What is being asked:
Retype each entry below exactly. Do not carry any image over.

Provided records:
[Start of Attachment]

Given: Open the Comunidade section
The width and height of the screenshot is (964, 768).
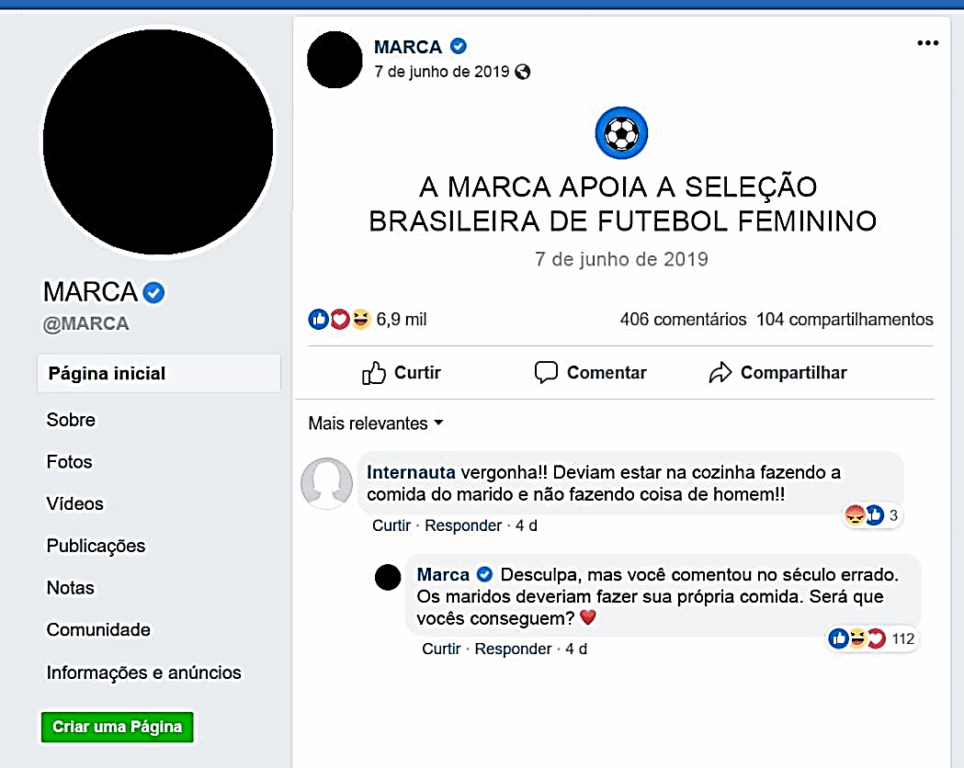Looking at the screenshot, I should [x=98, y=630].
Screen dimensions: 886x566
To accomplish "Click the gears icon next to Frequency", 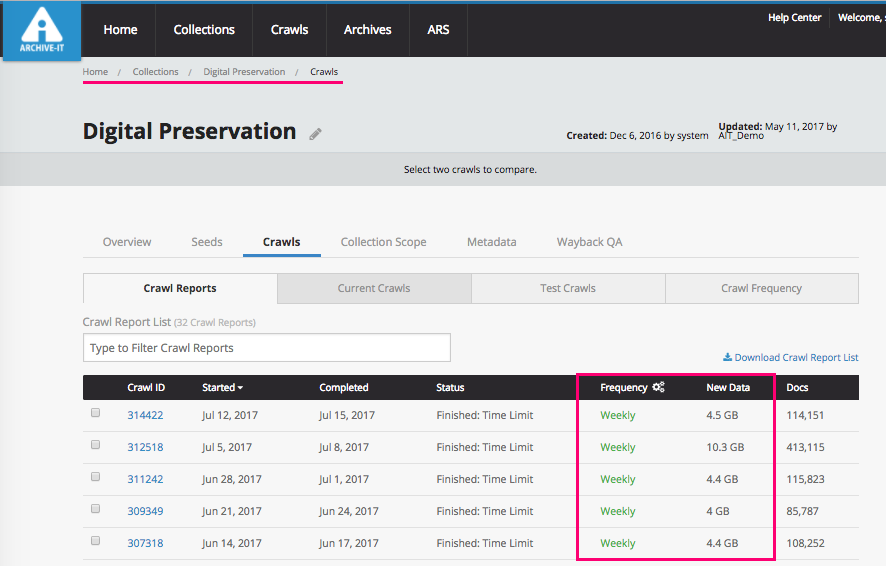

[End of Attachment]

Response for this exercise:
Given: Open the Comunidade section
The width and height of the screenshot is (964, 768).
Looking at the screenshot, I should [x=98, y=630].
Screen dimensions: 886x566
To accomplish "Click the gears icon next to Frequency", 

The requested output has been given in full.